May the 4th be with you: medical education lessons from Star Wars

The release of new Star Wars movies has inspired extensive peer-reviewed commentary from economics to medicine, including the use of movies’ characters as examples for psychopathology teaching. But its true value as a primer for medical education may have been overlooked.   Just a few of the many parallels include:

Simulation.  Aboard the Millennium Falcon, Luke Skywalker practices his lightsaber fencing using a floating target that fights back.  Similarly, the authenticity, practice, and feedback of simulation based medical education (SBME) have been shown to be superior to traditional formats in achieving specific clinical skill acquisition goals.  There is no patient present to harm, and both high- and low- (inexpensive) fidelity simulation can be effective.

Faculty role in the “Alliance.”   Much like the movies’ Jedi in the rebel alliance, core medical education faculty are protagonists that value knowledge and wisdom and serve others.  Their feedback is essential in this age of milestones and entrustable professional activities, but can often fall short due to time pressures.  One review recommends a teacher-learner alliance, much like the physician-patient therapeutic alliance, and both require credibility.  This comes from having a true teacher-learner relationship with alignment of values, understanding of the learner’s role and goals, direct observation of the learner, and the learner perceiving the teacher as having good intentions.   First appearing in episode V, Yoda is physically small and modest, making him approachable to learners despite his over 800 years of teaching experience. Such modulation of one’s psychological size (perceived status) and psychological distance (connectedness) can contribute to effective and satisfying teaching.
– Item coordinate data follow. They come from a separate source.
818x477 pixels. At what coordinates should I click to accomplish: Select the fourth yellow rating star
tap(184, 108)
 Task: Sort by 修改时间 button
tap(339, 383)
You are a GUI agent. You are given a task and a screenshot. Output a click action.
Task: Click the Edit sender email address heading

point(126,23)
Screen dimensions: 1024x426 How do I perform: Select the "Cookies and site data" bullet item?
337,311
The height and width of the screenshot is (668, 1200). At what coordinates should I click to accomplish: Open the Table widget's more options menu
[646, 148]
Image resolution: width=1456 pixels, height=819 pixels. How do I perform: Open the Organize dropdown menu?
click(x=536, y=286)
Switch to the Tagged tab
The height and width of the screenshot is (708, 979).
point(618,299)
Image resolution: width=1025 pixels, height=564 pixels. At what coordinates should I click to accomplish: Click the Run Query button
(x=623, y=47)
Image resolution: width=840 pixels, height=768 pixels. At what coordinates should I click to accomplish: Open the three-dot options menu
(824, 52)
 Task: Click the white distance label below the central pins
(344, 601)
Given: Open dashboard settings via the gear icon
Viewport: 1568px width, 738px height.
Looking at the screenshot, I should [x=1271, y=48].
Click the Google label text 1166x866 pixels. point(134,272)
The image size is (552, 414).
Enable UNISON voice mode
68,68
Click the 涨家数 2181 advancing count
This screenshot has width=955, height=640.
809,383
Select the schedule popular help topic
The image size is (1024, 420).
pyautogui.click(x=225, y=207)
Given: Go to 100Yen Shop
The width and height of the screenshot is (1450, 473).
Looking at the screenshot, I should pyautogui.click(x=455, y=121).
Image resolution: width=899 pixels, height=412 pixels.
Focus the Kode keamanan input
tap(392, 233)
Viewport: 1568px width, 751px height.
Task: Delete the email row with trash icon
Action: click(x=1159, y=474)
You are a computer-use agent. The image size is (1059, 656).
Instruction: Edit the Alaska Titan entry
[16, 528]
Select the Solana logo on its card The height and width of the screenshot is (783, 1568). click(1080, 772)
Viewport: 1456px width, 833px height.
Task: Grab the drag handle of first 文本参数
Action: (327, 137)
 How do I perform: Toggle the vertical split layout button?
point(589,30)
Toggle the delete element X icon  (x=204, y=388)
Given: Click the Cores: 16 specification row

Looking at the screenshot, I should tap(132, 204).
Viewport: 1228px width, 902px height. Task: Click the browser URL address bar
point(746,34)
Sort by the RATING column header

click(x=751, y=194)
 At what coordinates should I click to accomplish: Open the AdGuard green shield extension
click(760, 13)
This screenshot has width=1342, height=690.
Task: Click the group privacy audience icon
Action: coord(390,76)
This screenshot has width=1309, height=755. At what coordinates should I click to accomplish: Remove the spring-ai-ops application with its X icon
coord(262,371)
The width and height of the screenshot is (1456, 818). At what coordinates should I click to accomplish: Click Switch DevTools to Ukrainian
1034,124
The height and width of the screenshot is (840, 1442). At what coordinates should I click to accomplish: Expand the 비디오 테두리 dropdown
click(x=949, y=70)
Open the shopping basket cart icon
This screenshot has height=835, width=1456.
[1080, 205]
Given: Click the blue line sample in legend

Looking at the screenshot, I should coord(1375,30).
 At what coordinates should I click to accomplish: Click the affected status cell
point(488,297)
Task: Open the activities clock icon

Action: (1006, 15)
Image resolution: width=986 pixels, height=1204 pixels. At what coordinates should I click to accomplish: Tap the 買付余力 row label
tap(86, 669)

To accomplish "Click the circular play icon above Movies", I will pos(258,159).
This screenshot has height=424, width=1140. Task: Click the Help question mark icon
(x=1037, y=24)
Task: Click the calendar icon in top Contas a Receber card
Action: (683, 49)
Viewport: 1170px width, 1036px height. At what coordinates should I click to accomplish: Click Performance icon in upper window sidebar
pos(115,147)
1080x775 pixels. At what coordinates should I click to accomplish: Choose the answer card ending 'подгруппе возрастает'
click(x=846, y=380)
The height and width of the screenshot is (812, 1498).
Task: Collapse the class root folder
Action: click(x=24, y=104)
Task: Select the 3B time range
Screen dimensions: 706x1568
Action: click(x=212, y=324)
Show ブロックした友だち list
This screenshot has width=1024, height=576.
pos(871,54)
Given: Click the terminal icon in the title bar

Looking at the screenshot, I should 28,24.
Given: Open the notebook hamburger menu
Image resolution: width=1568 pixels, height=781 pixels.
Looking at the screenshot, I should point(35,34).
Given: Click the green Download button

Work hours. Dark vs. Light sides.  ACGME resident work hour rules proposed in 2010 have been seen as both a force for good, sparing patients from sleep deprivation fueled medical errors and enhancing resident quality of life and time for learning, and as an evil empire, imposing a shift-work mentality, depriving learners of experiences, and adding to dangerous patient care handoffs.  The ICOMPARE (internal medicine) and FIRST (general surgery) trials have been used to justify the option of more “flexible” hours that began this past July.  But their main impact may be bringing to light resident dissatisfaction in general, opening a candid conversation about improving the clinical learning environment — and the next chapter in our medical education storyline.